The music he wanted to play, he heard on the radio, blues, jazz and jive by cats like Louis Armstrong, Fats Waller and especially Louis Jordan. While he was in college he put together a piano trio to play bars and clubs, and was surprised by how successful he was. The night he graduated from Louisiana State University, with a degree in English and Philosophy, he missed the graduation ceremony to play a gig in a honky tonk.

Allison moved to New York in 1956 and landed studio sessions with people like Stan Getz and Jerry Mulligan. He signed a record deal with the then tiny Prestige label and was as surprised as anyone when his version of Willie Dixon’s  “The Seventh Son” became a pop hit in 1959. His early albums were mostly instrumental: jazzy country blues piano with a touch of classical music including Back Country Suite, (1957, Prestige), Local Color (1957, Prestige) and Ramblin’ with Mose (1958, Prestige). His first vocal album Mose Allison Sings (1957, Prestige) was out for almost two years before “The Seventh Son” hit.

In the 60s and 70s, Allison blossomed as a songwriter, turning out standards like “Your Mind Is on Vacation,” “Everybody’s Cryin’ Mercy” and “Hello There Universe.” His Atlantic records show an artist picking up steam with every release. Solid efforts include Wild Man on the Loose (1965, Atlantic), Hello There, Universe (1969, Atlantic) and Your Mind Is on Vacation (1976, Atlantic). While touring provided a stady income, Allison never made much from his records, so he stayed away from the studio for six years until Bruce Lundvall launched Discovery Records. Allison came back with one of his strongest collections Middle Class White Boy (1982, Discovery). When Lundvall moved over to Blue Note, he brought Mose with him. Allison’s songwriting flourished and reached new heights of deadpan humor and keen insight on albums like Ever Since the World Ended (1987, Blue Note), My Backyard (1989, Blue Note) and Gimcracks and Gewgaws (1997, Blue Note)

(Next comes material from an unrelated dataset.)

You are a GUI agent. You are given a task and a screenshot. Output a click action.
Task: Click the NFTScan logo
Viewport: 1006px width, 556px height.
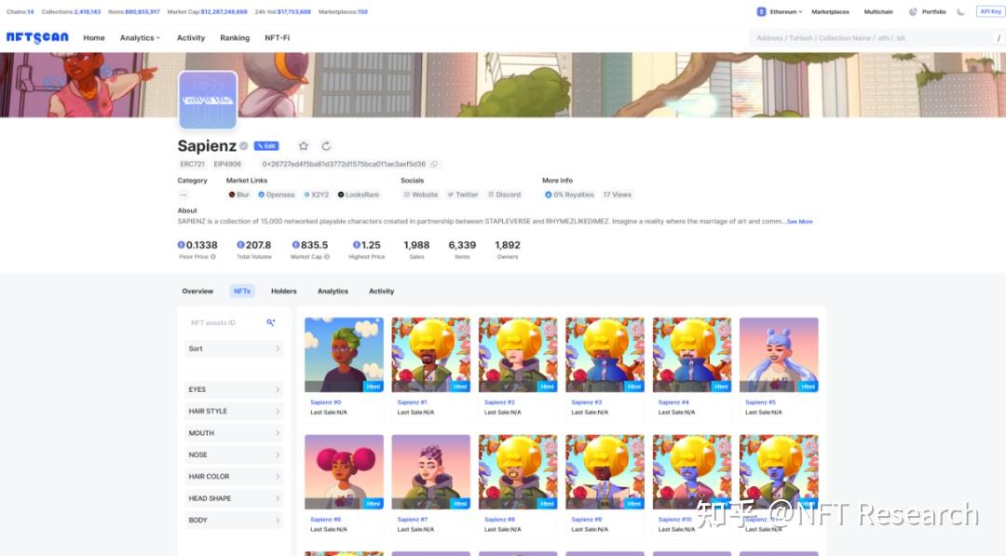coord(37,38)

Allison’s winning combination of social commentary, humor and cynicism, have long been praised, but the man often says he’s no cynic. “Cynics don’t have a sense of humor and most of my songs have a joke involved,” Allison said. “The key to my writing is ‘kiddin’ on the square.’ You’re joking on the surface, but you’re saying something serious underneath it. In the area I spent my childhood in, nobody said anything straight out — it was all aphorisms, irony, hyperbole or understatement. If you don’t understand that, you don’t understand kiddin’ on the square.

Despite his talent, in 2008 Allison is without a record contract, although he has done a couple of freelance dates for Blue Note. Mose Chronicles, Live in London Vol. I (2001) and Mose Chronicles, Live in London Vol. II (2002) are live Greatest Hits sets, and make a good introduction to the man and his music.